• Task to complete:
Your response should be the complete data, transcribed exactly.
═══ Information shown
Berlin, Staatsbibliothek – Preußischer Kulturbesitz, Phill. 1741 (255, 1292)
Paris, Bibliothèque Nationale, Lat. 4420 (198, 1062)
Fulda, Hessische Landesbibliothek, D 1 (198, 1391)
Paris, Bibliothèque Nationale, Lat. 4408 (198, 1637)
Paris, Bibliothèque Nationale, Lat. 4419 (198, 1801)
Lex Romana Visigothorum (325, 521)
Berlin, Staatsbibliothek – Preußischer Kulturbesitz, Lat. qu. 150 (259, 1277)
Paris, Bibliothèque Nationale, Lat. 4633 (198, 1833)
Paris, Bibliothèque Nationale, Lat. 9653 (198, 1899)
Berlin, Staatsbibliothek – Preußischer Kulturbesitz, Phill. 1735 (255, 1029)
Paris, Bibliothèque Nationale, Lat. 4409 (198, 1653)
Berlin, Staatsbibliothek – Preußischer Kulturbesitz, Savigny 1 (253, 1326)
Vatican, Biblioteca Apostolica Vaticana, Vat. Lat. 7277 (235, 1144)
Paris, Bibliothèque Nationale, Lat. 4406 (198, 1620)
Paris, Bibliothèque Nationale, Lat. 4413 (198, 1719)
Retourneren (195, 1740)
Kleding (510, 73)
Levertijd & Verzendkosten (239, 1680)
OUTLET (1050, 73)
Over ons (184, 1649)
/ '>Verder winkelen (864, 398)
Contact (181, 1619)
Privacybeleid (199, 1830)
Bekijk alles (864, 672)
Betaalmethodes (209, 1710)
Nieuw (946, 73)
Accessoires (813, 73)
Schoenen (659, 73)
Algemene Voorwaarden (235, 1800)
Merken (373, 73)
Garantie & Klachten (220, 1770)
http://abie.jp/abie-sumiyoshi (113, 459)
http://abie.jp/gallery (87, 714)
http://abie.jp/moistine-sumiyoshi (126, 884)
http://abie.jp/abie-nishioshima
══════
• Worked solution:
Berlin, Staatsbibliothek – Preußischer Kulturbesitz, Phill. 1741 (255, 1292)
Paris, Bibliothèque Nationale, Lat. 4420 (198, 1062)
Fulda, Hessische Landesbibliothek, D 1 (198, 1391)
Paris, Bibliothèque Nationale, Lat. 4408 (198, 1637)
Paris, Bibliothèque Nationale, Lat. 4419 (198, 1801)
Lex Romana Visigothorum (325, 521)
Berlin, Staatsbibliothek – Preußischer Kulturbesitz, Lat. qu. 150 (259, 1277)
Paris, Bibliothèque Nationale, Lat. 4633 (198, 1833)
Paris, Bibliothèque Nationale, Lat. 9653 (198, 1899)
Berlin, Staatsbibliothek – Preußischer Kulturbesitz, Phill. 1735 (255, 1029)
Paris, Bibliothèque Nationale, Lat. 4409 (198, 1653)
Berlin, Staatsbibliothek – Preußischer Kulturbesitz, Savigny 1 (253, 1326)
Vatican, Biblioteca Apostolica Vaticana, Vat. Lat. 7277 (235, 1144)
Paris, Bibliothèque Nationale, Lat. 4406 (198, 1620)
Paris, Bibliothèque Nationale, Lat. 4413 (198, 1719)
Retourneren (195, 1740)
Kleding (510, 73)
Levertijd & Verzendkosten (239, 1680)
OUTLET (1050, 73)
Over ons (184, 1649)
/ '>Verder winkelen (864, 398)
Contact (181, 1619)
Privacybeleid (199, 1830)
Bekijk alles (864, 672)
Betaalmethodes (209, 1710)
Nieuw (946, 73)
Accessoires (813, 73)
Schoenen (659, 73)
Algemene Voorwaarden (235, 1800)
Merken (373, 73)
Garantie & Klachten (220, 1770)
http://abie.jp/abie-sumiyoshi (113, 459)
http://abie.jp/gallery (87, 714)
http://abie.jp/moistine-sumiyoshi (126, 884)
http://abie.jp/abie-nishioshima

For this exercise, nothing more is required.